_What needs to be done_. Copy out the stretch of the listing below from the line containing "Go to the Home screen icon" through the line containing "Action: click(342, 230)", keeping every line the same as it appears.

_Rows from a dataset_.
────────
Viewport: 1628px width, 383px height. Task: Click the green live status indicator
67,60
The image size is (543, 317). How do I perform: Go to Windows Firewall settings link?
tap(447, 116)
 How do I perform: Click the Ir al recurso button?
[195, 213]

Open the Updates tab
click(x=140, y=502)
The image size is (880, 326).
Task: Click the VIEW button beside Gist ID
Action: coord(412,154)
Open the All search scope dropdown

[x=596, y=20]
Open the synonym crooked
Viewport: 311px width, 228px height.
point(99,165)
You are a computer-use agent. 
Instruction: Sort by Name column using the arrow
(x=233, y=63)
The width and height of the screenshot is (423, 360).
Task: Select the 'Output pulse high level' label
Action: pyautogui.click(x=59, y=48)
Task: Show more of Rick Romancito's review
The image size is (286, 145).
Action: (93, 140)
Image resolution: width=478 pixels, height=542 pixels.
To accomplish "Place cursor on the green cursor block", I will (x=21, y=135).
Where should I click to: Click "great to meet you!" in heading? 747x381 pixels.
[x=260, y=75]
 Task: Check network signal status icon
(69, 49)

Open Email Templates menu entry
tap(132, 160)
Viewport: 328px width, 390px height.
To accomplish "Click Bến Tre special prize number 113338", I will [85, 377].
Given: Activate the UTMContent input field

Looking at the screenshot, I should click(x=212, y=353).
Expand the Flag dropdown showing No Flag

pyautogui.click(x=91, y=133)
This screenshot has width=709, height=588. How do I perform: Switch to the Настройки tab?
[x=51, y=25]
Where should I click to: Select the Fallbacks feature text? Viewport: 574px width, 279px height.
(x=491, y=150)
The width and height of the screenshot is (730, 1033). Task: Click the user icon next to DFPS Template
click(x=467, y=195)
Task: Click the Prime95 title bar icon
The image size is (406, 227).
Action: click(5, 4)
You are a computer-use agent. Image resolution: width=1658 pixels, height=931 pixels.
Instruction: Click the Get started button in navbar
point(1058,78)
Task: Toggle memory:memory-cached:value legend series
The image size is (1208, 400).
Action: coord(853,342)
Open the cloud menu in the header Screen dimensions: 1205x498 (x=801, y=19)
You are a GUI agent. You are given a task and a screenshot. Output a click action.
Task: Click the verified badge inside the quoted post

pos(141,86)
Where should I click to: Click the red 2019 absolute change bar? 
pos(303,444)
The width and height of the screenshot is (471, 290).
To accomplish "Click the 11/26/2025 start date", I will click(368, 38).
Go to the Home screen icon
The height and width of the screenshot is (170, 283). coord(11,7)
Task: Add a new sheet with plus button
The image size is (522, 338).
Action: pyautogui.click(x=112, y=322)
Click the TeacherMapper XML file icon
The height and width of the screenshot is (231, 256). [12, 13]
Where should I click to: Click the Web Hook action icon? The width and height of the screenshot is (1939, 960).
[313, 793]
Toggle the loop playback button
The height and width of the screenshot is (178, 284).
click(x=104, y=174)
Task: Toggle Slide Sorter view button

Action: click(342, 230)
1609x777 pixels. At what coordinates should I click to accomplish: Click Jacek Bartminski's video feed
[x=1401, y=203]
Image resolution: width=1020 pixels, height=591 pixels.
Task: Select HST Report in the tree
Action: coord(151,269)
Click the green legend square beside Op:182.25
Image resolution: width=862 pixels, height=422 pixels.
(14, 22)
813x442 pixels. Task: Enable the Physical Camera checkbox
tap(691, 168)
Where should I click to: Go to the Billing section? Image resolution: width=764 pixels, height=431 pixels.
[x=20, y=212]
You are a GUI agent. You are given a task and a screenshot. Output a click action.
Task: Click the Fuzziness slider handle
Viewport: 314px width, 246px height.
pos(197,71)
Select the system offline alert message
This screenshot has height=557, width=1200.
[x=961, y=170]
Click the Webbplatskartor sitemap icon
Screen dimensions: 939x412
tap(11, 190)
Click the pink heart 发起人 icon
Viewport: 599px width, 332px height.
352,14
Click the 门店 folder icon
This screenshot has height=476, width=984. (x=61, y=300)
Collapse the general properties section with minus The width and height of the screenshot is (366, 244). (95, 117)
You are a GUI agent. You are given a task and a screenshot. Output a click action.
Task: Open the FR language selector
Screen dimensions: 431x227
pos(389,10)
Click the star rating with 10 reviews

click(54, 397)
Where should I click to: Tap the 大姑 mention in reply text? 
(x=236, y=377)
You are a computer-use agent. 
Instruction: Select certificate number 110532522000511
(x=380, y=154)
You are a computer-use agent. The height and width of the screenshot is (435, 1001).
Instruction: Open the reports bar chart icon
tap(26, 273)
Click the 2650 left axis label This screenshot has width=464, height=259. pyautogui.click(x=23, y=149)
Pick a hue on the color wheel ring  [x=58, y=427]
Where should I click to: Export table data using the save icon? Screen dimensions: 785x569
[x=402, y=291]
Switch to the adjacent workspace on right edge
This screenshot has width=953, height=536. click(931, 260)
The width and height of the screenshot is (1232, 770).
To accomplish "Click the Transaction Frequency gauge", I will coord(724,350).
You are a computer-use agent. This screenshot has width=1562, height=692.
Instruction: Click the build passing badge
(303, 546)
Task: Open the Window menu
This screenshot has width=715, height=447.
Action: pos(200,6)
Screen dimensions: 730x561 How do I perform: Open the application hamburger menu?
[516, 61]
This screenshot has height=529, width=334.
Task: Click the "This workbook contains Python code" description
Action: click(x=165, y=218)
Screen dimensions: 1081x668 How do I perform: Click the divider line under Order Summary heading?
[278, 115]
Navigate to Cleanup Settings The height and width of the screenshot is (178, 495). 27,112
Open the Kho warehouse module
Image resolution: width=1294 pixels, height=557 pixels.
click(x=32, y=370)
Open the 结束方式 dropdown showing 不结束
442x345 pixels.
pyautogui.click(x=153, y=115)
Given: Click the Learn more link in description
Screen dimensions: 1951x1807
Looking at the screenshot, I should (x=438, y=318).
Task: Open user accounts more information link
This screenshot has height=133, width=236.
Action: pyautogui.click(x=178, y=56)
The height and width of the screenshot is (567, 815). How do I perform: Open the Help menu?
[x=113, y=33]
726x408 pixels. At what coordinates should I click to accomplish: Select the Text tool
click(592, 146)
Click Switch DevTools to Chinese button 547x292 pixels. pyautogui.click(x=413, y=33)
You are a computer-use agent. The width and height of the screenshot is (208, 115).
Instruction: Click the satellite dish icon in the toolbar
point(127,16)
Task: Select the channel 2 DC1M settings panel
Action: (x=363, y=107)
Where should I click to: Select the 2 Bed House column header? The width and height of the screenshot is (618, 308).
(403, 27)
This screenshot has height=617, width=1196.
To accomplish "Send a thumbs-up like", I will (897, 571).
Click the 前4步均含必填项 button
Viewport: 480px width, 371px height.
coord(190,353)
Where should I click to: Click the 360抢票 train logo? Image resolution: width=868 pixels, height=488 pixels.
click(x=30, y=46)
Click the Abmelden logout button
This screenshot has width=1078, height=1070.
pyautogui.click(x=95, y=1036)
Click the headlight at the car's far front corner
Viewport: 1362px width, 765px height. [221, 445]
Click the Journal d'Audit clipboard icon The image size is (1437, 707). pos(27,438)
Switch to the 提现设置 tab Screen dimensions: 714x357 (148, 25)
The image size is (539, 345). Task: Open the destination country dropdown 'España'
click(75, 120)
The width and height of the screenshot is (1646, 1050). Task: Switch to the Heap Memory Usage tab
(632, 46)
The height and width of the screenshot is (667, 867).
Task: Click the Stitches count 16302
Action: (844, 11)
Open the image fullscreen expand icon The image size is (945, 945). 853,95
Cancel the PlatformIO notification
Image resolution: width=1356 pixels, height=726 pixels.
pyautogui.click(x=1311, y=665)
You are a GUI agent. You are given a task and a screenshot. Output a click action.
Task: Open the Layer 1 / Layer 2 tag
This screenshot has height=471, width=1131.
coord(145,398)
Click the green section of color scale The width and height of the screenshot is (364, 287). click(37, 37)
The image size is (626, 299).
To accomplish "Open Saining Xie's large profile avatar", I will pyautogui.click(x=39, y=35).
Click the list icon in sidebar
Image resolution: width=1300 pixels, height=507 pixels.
────────
_Solved problem_.
Go to the Home screen icon
The height and width of the screenshot is (170, 283). coord(11,7)
Task: Add a new sheet with plus button
The image size is (522, 338).
Action: pyautogui.click(x=112, y=322)
Click the TeacherMapper XML file icon
The height and width of the screenshot is (231, 256). [12, 13]
Where should I click to: Click the Web Hook action icon? The width and height of the screenshot is (1939, 960).
[313, 793]
Toggle the loop playback button
The height and width of the screenshot is (178, 284).
click(x=104, y=174)
Task: Toggle Slide Sorter view button

Action: click(342, 230)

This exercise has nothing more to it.